Scientists from Trinity College Dublin have developed what they describe as a promising gene therapy to treat glaucoma. The team previously showed ‘AAV-eNdi1’ offered promise in treating dry age-related macular degeneration (AMD).  

AAV-eNdi1 is an approved viral which delivers an enhanced gene (eNdi1) developed by the Trinity team. It was designed to boost mitochondrial activity and reduce damaging reactive oxygen species. The research, published by International Journal of Molecular Genetics, showed AAV-eNdi1 offered significant benefit in animal models and in human cells derived from people with glaucoma.   Specifically, authors noted the therapy protected key retinal ganglion cells and improved their function in an animal model of glaucoma. In human retinal cells, delivery of AAV-eNdi1 increased oxygen consumption and ATP production, indicating enhanced cell performance.  
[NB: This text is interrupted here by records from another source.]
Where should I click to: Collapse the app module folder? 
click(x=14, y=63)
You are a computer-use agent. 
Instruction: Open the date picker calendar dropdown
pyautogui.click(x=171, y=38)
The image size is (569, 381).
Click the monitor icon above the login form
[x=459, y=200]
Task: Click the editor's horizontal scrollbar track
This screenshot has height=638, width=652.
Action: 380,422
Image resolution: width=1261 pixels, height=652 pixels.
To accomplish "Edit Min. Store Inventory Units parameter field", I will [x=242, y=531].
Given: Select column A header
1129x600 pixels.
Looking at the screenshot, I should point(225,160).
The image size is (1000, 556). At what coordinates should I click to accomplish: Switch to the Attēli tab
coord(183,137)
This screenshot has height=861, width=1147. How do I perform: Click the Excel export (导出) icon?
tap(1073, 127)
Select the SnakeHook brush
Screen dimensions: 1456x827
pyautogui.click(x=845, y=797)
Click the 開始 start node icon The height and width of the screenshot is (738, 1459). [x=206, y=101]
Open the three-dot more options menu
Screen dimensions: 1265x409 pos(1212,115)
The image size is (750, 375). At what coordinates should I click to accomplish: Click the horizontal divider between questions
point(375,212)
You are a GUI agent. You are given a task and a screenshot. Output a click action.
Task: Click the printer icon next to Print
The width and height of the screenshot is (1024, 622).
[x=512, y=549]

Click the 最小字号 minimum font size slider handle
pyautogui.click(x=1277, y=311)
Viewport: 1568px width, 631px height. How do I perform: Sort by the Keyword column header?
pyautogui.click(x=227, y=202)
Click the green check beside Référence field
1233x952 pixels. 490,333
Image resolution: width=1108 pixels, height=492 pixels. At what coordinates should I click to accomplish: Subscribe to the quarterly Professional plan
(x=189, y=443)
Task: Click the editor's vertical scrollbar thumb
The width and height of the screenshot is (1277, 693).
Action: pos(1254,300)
Although current glaucoma treatments focus on the use of topical eye drops, surgery, or laser therapy, some patients do not respond or suffer serious side effects, said first author Dr Sophia Millington-Ward, research fellow in Trinity’s School of Genetics and Microbiology. “The need for better treatment options has inspired and motivated us to continue developing gene therapies and we are delighted with the promise it is showing.”  

Translation of the studies towards the clinic and patients is the next focus, said Dr Millington-Ward. Based on these and other foundational achievements, the Trinity team, together with health business leader Loretto Callaghan, recently founded Vzarii Therapeutics to expedite future development of their gene therapies for in-human clinical trials.